“Sorun ve çözümler belli”

“İçişleri Bakanımız belediyelerle ilgili tecrübeli bir arkadaşımızdır. Bir dönem beraber ABD’de bir seminerde bulunduk. Sorunlar belli çözümler belli, bir dosya olarak Sayın Bakanımızın önünde duruyor ve çözüm bekliyor. Çabuk olunmalı ve bir an önce çözümler üretilip hayata geçirilmeli. Beklentimiz yasanın bir an önce yapılarak 9.25 olmasını istediğimiz katkı payı oranının yasallaşması. Yerel yönetimler ülkelerin en önemli yerleridir. Yerinden yönetim her zaman daha güçlü ve daha hızlı bir yapıdadır merkezi yönetimlere göre. Yerel yönetimlere yetkilerini devredip de daha hızlı hizmet vermeyi ilke ve hedef olarak seçmiş birçok ülke vardır. Özellikle İskandinav ülkeleri bu konuda öncüdür. Yerinden yönetim daha hızlı ve çabuk topluma hizmet götüren yapılardır. Ülkemizde de merkezi yönetimdeki sıkıntılardan dolayı, hizmet talebinin yerel yönetimlere doğru kaydığını görüyoruz.”

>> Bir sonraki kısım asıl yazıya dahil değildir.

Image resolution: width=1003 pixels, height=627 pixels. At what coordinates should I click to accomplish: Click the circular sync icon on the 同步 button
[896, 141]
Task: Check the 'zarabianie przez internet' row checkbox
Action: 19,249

“Beklentiler karşılanmadı”

“Sorunlar vardır. Tüm yerleşim bölgelerimizi belediyelere taşımak doğru bir yaklaşımdı. Yerel hizmet elbette yerinden yönetimlere devredilmeliydi. Bu kararla beraber paylaşımda sorunlar yaşanmaya başladı. Yerinden yönetim sadece nüfusla paylaşılan bir pastayı paylaşıyor. Ve beklentiler bu noktada karşılanmadı. Çünkü nüfus alan kentler büyürken nüfusu ayni kalan kentler devlet katkısından daha az pay almaya başladı. Çünkü kıstas kişi başıdır. Bir yerleşim yeri köyler bağlanmadan, kişi başı 500 TL aldığı dönemde ayni anda 250 TL alarak ayni işi yapmakla baş başa kaldı. Bu çelişkili noktadır. Gelirin bir anda yarı yarıya düşmesi demektir. Oysa %6 olan devlet payı önce 7,6 daha sonra 8,5 taşımıştık. Buna rağmen 2008 de köy bağlanmayan bir belediyenin aldığı katkı payı ayni kaldı. Bu noktada desteğe bir gereksinim oldu.”

“Yeni önerilerimiz var”

“Bizim Birlik olarak yeni hükümete bazı önerilerimiz oldu. 8,5 den 9,25 taşınması bunun %5’lik kısmının köy bağlanan belediyelere, çünkü buralarda bir ihtiyaç oluştu. Ve beş bin nüfusun altında olan küçük yerleşim yerlerinin bu 0,5’lik bir destek verilmesini istedik. Eski İçişleri Bakanı Sayın Çavuşoğlu’nun yaptığı araştırma ve çalışmalar sonucunda da önerdiği sadece nüfus kriterinden öte yüz ölçümünün de dikkate alınması noktasındaki düşüncesini de ortaya koyarak 0,25 kısmının da bu yolla paylaşımına gidilsin dedik. Belediyelerimiz biraz rahatlasın. Yani katkı payı 9,25 oranında olsun, nüfusu beş binin altında olan yerlere 0,5’lik bir katkı ve yüz ölçümüne göre de 0,25’lik bir katkıyla belediyelerin yaşayacak noktaya getirilmesi.”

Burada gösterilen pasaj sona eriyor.